◆ Your instructions
Repeat verbatim every line of the material, beginning at the line that holds "Task: Click the sample length stepper arrows" and ending at its last line.

◆ Provided information
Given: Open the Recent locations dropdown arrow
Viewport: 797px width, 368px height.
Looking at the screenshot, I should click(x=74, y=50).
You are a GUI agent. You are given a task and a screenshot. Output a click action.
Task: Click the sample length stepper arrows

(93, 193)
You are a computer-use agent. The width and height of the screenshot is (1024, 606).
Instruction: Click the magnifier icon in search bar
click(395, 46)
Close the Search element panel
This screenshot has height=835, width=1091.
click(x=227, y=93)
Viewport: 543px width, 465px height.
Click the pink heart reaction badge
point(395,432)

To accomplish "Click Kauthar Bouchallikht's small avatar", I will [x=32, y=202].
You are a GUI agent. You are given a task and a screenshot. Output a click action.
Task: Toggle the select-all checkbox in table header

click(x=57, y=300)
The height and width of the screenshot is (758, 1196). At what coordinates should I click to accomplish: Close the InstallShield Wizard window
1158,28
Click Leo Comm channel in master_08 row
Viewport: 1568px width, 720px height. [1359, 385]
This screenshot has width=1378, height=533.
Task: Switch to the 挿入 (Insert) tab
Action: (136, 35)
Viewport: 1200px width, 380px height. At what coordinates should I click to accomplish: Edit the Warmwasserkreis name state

◆ Output for this exercise
Task: Click the sample length stepper arrows

(93, 193)
You are a computer-use agent. The width and height of the screenshot is (1024, 606).
Instruction: Click the magnifier icon in search bar
click(395, 46)
Close the Search element panel
This screenshot has height=835, width=1091.
click(x=227, y=93)
Viewport: 543px width, 465px height.
Click the pink heart reaction badge
point(395,432)

To accomplish "Click Kauthar Bouchallikht's small avatar", I will [x=32, y=202].
You are a GUI agent. You are given a task and a screenshot. Output a click action.
Task: Toggle the select-all checkbox in table header

click(x=57, y=300)
The height and width of the screenshot is (758, 1196). At what coordinates should I click to accomplish: Close the InstallShield Wizard window
1158,28
Click Leo Comm channel in master_08 row
Viewport: 1568px width, 720px height. [1359, 385]
This screenshot has width=1378, height=533.
Task: Switch to the 挿入 (Insert) tab
Action: (136, 35)
Viewport: 1200px width, 380px height. At what coordinates should I click to accomplish: Edit the Warmwasserkreis name state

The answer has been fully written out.